=== Stored records ===

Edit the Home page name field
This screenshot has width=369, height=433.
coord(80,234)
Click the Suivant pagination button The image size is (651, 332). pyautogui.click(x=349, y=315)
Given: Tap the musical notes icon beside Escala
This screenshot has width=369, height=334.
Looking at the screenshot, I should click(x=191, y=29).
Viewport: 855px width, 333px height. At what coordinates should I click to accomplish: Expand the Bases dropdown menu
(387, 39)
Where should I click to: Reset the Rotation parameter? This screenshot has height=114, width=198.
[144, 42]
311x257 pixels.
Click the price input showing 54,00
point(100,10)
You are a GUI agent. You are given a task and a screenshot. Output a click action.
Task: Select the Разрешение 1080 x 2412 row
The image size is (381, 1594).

===
=== Stored records ===

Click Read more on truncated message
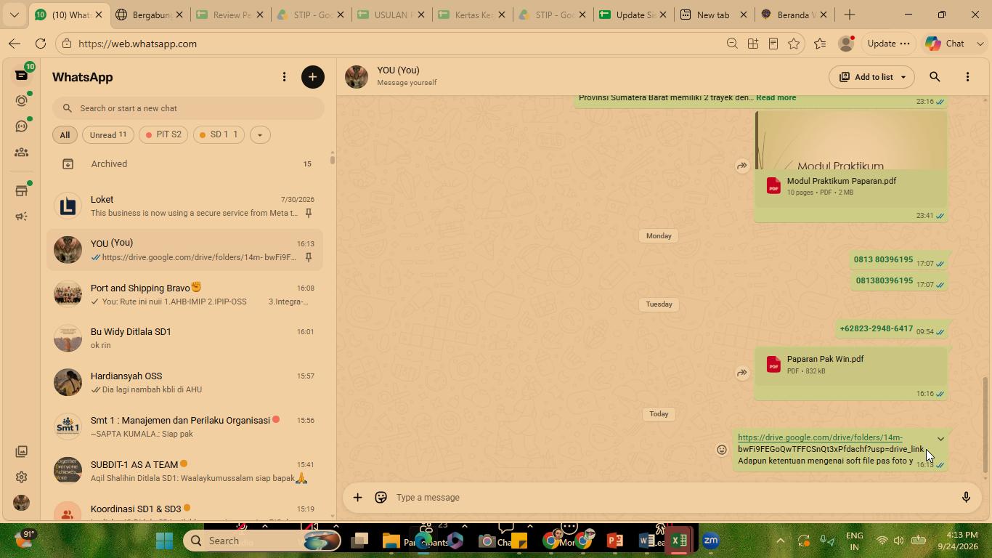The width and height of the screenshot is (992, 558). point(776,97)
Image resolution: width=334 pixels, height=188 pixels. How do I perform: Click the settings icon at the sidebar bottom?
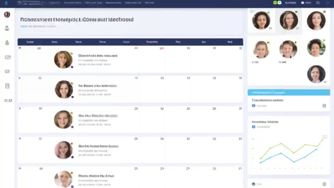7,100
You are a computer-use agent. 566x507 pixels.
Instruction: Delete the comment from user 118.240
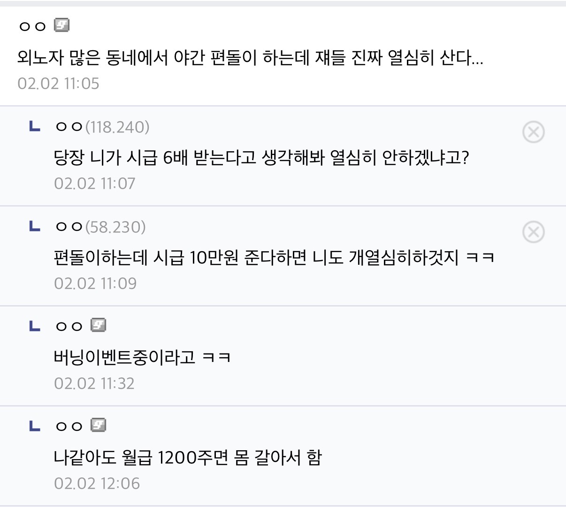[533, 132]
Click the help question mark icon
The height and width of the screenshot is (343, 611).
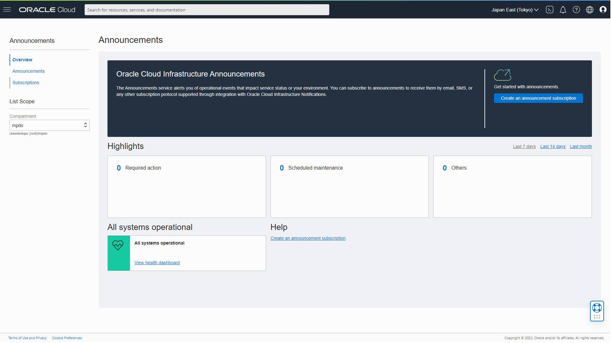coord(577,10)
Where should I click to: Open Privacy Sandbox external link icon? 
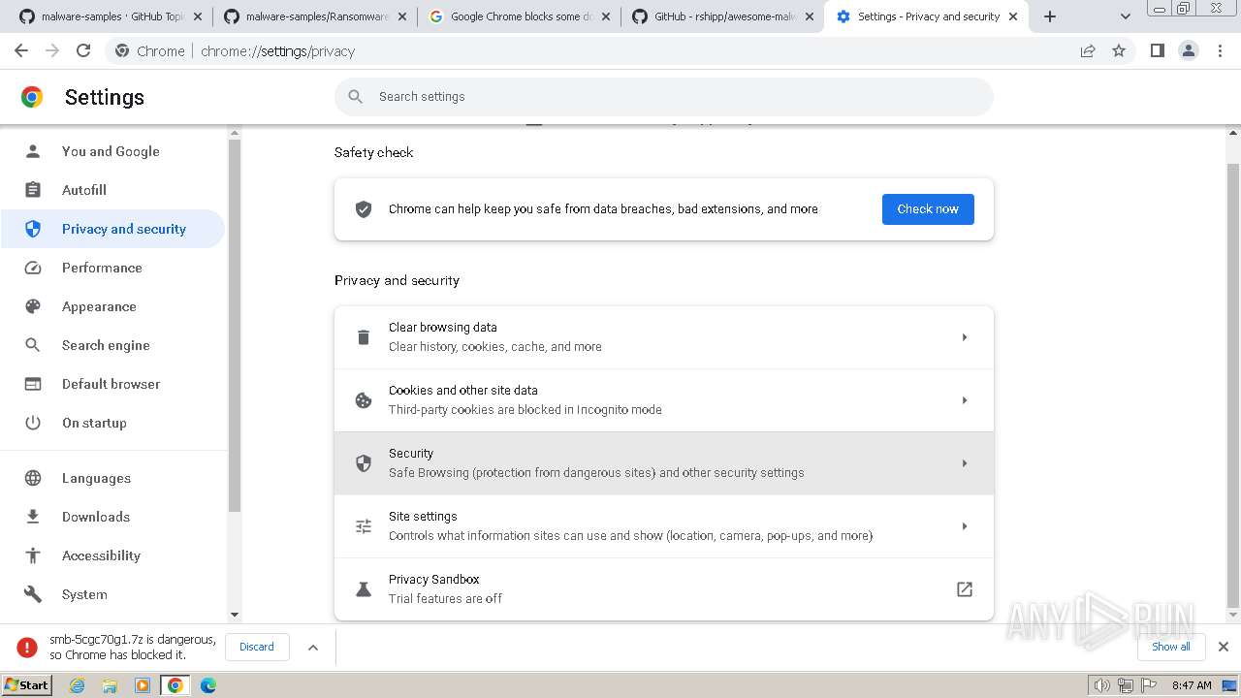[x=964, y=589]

===
=== Stored records ===

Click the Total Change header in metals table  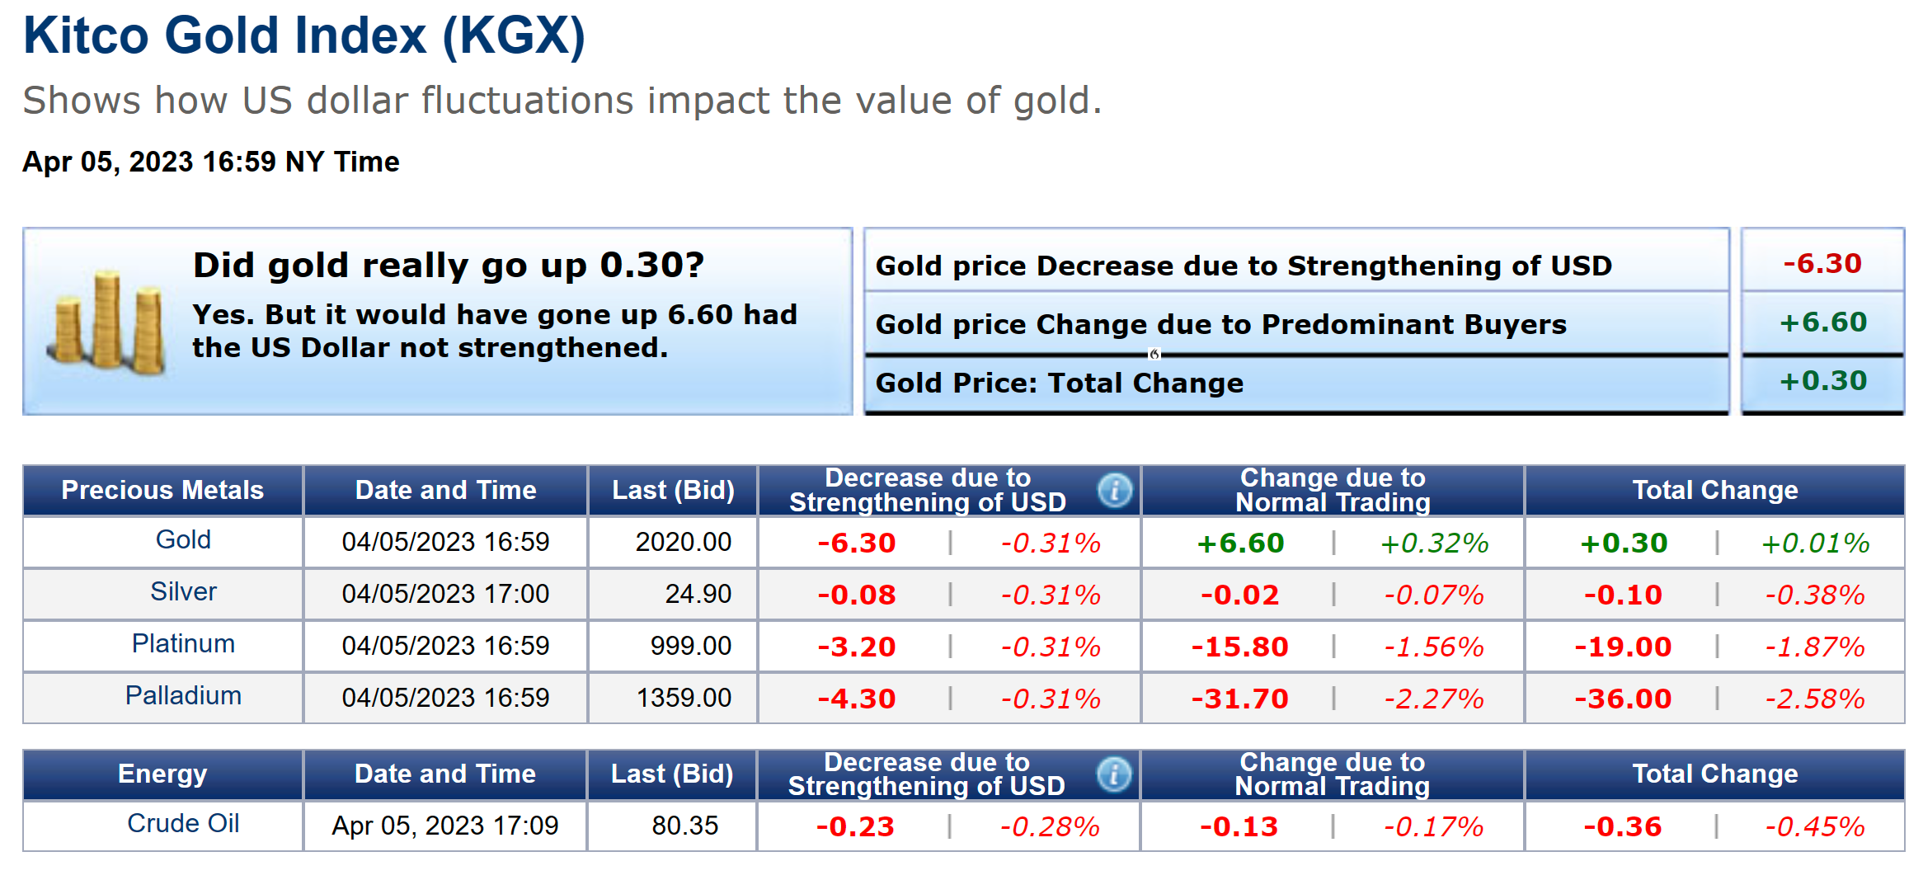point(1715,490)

===

Set exercise:
Reproduce the entries that run from the line containing "Click the Suivant" through the line containing "The image size is (381, 1594).", swapping "Expand" for "Open" and changing nothing else.

Solution for this problem:
Click the Suivant pagination button The image size is (651, 332). pyautogui.click(x=349, y=315)
Given: Tap the musical notes icon beside Escala
This screenshot has width=369, height=334.
Looking at the screenshot, I should click(x=191, y=29).
Viewport: 855px width, 333px height. At what coordinates should I click to accomplish: Open the Bases dropdown menu
(387, 39)
Where should I click to: Reset the Rotation parameter? This screenshot has height=114, width=198.
[144, 42]
311x257 pixels.
Click the price input showing 54,00
point(100,10)
You are a GUI agent. You are given a task and a screenshot. Output a click action.
Task: Select the Разрешение 1080 x 2412 row
The image size is (381, 1594).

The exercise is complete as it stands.